We Must Better Prepare Students For College

By David P. Driscoll, Chair National Assessment Governing Board  for Education Week

As high school graduation ceremonies wind down across the country, the nation’s foremost yardstick for measuring progress in student achievement is telling us that we are coming up short in preparing most of our high school seniors for the academic life they will face after receiving their diplomas.

Only 39 percent of 12th grade students have the mathematics skills and 38 percent the reading skills needed for entry-level college courses, according to the National Assessment of Educational Progress,  or NAEP. These results, released last month, are the first to link student performance on NAEP with academic preparedness for college.

The board that oversees NAEP, which I’ve chaired since October 2009, wanted to explore how preparedness could be measured.

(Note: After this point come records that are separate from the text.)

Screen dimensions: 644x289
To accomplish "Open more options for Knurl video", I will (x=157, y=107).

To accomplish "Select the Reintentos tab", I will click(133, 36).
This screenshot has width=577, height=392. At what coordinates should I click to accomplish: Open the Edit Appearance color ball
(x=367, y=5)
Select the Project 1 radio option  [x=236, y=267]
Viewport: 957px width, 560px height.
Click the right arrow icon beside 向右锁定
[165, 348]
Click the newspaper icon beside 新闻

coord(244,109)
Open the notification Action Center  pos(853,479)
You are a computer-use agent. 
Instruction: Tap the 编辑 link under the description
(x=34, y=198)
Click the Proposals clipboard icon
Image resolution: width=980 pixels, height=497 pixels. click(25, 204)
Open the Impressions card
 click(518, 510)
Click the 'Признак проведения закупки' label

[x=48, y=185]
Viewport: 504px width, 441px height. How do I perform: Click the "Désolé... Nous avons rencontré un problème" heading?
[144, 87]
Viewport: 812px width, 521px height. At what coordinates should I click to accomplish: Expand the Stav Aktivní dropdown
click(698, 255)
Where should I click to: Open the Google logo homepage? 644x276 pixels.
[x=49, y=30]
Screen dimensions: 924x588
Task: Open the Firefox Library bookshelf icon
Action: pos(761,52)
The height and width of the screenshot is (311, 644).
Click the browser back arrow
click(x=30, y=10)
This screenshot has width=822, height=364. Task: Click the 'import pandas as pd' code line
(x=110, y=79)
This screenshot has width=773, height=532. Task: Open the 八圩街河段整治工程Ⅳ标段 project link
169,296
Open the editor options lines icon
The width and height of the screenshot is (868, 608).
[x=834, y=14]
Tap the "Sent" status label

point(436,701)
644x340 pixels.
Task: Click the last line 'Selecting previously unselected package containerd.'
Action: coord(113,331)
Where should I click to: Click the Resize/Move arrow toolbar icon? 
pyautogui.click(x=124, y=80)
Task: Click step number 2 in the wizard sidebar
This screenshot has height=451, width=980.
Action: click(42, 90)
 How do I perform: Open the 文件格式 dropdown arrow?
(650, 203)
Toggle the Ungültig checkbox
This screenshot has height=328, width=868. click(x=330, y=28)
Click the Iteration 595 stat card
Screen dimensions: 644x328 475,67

This was more than 10 years before “college and career ready” became a permanent part of our country’s vernacular.

NAEP is the United States’ only source of nationally representative 12th grade student-achievement data. More than 30 research studies have been conducted since 2008, and we intend to see to it that more research is done in the years ahead.

In early May, NAEP released new information on academic preparedness as well as the 12th grade NAEP results on reading and mathematics. The numbers show that 2013 performance in both of these critical subjects was unchanged from the last assessment year of 2009—in other words, there was academic stagnation.

There is a tendency for many of us to hear testing results, express dismay at lackluster reports, and then quickly move on to other matters. But what remains by our inaction?

For some time now, employers in many occupational areas have expressed concern that there are not enough qualified or educated workers filling positions, especially those requiring specialized skills. Other countries are making educational and economic progress at a faster rate than the United States. With technology rapidly changing and the marketplace becoming more global, it is imperative that we  prepare our children to be full, active citizens in a competitive 21st-century landscape.

The bridge from high school to postsecondary education is creaking loudly. A January 2013 study from the National Center for Education Statistics found that 20 percent of undergraduate students in four-year institutions of higher education had to take remedial classes. And according to the National Bureau of Economic Research, the annual cost of remediation to states, schools, and students is close to $7 billion.

There is an opportunity based on the research and student results to not just bemoan what we see, but also to take affirmative steps to make a difference. This is not a problem just for some of us. It’s going  to take educators, policymakers, students, parents, business leaders, and even the general public working together at all levels—elementary, middle and high school, and college.

We need principals, superintendents, and school board members to ensure more of our students have equitable access to rigorous classes that can truly challenge them, dedicated teachers and counselors to impart academic skills, students and parents working together so that kids are disciplined learners, employers communicating skill gaps and educational needs both to colleges and K-12 schools, and the general public becoming alarmed and putting pressure on the system.

We can no longer ignore college freshmen being overwhelmed by their introductory courses, or businesses constantly complaining at their monthly chamber of commerce meetings that they cannot find qualified workers to fill slots in their plants and firms.

When future NAEP results on academic preparedness—and reading and math, for that matter—are released, we must see improvement. If we do, it will mean that we have all gotten involved and taken action.

David P. Driscoll chairs the National Assessment Governing Board, which is based in Washington. He also served as the commissioner of education in Massachusetts from 1998 to 2007. He is a former secondary school mathematics teacher and served as the superintendent of schools in Melrose, Mass. He serves on the boards of Teach Plus and the U.S. Education Delivery Institute, among other organizations, and he chairs the Thomas B. Fordham Institute board of trustees.